Jim Doherty has been stuck on good gumshoe stories since he was a kid growing up in San Francisco.
And at the top of his list was and is fictional detective Dick Tracy.
“I think the graphic images were very interesting. There was a style to it that was very gripping – a combination of cartoonish figures in a realistic setting,” Doherty said. “There was a primal appeal. When you think of our whole image of what a hardboiled detective is supposed to be like, it came from Dick Tracy.”
Doherty, an AMTRAK police sergeant who now serves as police technical adviser to the Tracy comic strip and caption writer for the Crimestoppers’ Textbook panels on Sundays, will speak at 7 p.m. Monday, April 21, at the McHenry County Historical Society Museum, 6422 Main St. in Union.
Doherty believes authors Raymond Chandler and Dashiell Hammett took their cue from Tracy creator Chester Gould. Fictional detectives portayed by actors Humphery Bogart, Dick Powell and Stacy Keach, among others, solidified the trademark fedora and trench coat look.
“Dick Tracy is the second most famous detective in any fictional medium whatsoever, behind Sherlock Holmes,” Doherty said. “He certainly is the most famous policeman; more famous than Joe Friday, Dirty Harry, Sam Spade, Phillip Marlow or Mike Hammer. And it is a piece of Americana that almost wasn’t. It got created by accident.”
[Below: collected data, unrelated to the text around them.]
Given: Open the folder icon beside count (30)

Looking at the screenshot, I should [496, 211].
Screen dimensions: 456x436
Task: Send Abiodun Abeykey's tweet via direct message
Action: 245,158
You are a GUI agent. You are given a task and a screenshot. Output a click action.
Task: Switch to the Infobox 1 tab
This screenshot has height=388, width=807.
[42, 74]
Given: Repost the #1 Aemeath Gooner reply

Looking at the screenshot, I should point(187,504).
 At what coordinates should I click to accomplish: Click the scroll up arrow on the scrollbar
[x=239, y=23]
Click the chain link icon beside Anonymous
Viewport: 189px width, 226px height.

Doherty said Woodstock’s Chester Gould submitted 60 sample strips to the then Chicago Tribune New York News Syndicate during a 10-year period before one was accepted. Doherty went through a similar apprenticeship.
He met celebrated mystery writer Max Allan Collins (Road to Perdition) at a mystery convention in California and Collins would reminisce about his friendship with Gould and about his experiences writing for the Dick Tracy strip before Naperville’s Dick Locher. Doherty later wrote a blog about the Tracy comic strip and collaborated with current writer Mike Curtis and artist Joe Staton on their own digital Tracy strip which ran on the “Plainclothes” website.
Plainclothes Tracy was the strip’s original title when Gould submitted it in 1931.
Following Locher’s retirement, Doherty joined Curtis and Staton three years ago on the actual printed version.
The Chicago resident also writes crime fiction, true crime, and critical articles about crime fiction and its history. His first book, a collection of true crime articles titled “Just the Facts – True Tales of Cops & Criminals,” was followed by “Raymond Chandler – Master of American Noir,” and “An Obscure Grave.”
Doherty credits the popularity of mysteries and true crime novels to more than a public fascination with “Who-dunnits.” They tell a story in a narrative prose that people enjoy, he said. And equally important, they tap into the historically compelling struggle between criminal behavior and justice.
“It is about one of the most primal conflicts there can be: A conflict between good and evil,” Doherty said.